О, дремлющий погост. Как много ты скрываешь тайн. И каждая из них готова выразить себя, как книга, которую нельзя открыть.
БОЛЬШАЯ ЖИЗНЬ
Скворцы на родине. Семь дней летели из далекого Туркменистана. Уселись на березы. Вон и родные домики. Но там хозяйничают воробьи. Такие маленькие, а ведут себя, как оккупанты.
Вечер. Солнышко за огородами. Пахнет муравчатой травой. Нет для скворцов приюта. Летают, как безродные.
Вокруг большая жизнь. Но как в ней мало мира и любви. И места, нет, чтоб, поклонившись Богу, разместиться всем.
СМУЩЕНИЕ
Дорога, пыль и стук копыт.
Нет никого, а кто-то скачет из прошлого сюда, где ты.
А вон и девушка с подснежником в руке. И тот, к кому метнулись её талые глаза.
Ты где-то в стороне, смущенный оттого, что разглядел соединение двух душ.
АУ-У?
Ночь надела на себя и звезды, и луну. Стало чисто, празднично и высоко.
Ликуй, мой друг! И радостно прими улыбку неба, с какой глядит на нас, наверное, сам Бог, еще не выбрав самой горестной души, которую он обязательно полюбит и спасет.

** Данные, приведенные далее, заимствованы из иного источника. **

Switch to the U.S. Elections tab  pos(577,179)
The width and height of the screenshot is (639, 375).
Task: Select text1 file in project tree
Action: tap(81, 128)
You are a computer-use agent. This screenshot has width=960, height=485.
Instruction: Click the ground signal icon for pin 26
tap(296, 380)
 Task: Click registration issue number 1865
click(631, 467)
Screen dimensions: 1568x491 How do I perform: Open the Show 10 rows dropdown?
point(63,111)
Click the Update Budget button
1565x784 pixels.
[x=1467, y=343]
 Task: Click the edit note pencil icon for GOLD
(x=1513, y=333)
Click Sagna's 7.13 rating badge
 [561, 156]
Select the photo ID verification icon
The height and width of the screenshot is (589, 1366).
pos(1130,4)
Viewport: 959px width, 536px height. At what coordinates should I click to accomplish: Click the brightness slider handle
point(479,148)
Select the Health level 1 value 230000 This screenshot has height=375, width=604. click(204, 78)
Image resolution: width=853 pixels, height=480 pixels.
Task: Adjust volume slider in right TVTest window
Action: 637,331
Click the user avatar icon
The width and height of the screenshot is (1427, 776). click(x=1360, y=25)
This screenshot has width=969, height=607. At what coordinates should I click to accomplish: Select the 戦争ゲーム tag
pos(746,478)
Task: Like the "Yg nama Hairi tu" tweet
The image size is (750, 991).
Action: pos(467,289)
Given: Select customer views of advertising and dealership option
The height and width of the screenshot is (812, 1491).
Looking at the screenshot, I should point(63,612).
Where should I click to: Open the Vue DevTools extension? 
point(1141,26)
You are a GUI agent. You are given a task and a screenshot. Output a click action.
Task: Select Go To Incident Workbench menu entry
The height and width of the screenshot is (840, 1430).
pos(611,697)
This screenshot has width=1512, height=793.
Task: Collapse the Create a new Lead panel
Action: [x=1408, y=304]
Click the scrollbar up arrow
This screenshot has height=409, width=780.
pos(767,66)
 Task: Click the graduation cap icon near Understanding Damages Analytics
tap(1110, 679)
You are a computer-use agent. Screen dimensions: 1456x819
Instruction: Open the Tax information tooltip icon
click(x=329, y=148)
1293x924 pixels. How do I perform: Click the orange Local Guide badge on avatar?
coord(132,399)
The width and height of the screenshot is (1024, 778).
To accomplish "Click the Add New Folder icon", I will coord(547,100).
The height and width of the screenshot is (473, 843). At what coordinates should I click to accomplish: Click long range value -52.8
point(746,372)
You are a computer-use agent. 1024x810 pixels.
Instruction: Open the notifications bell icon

Ау-у? Душа несчастная? Открой себя! К тебе идут…
СТИХИЯ
Убежать! От всего, что рычит и ворчит, пугает, злится и ненавидит. Оказаться, как ветер, в широкой степи, где когда-то рождал поэзию мудрый Тютчев. Стать стихией, и никому на свете не поддаваться. Только стуку в груди, какой тебя приведет к большой тишине, перед которой склоняются все народы.
СНЫ
Война – это ямы, где зарыты красноармейцы. Многие из них так и остались зарытыми. Видели их только матери в своих снах. Но не мертвыми видели, а живыми.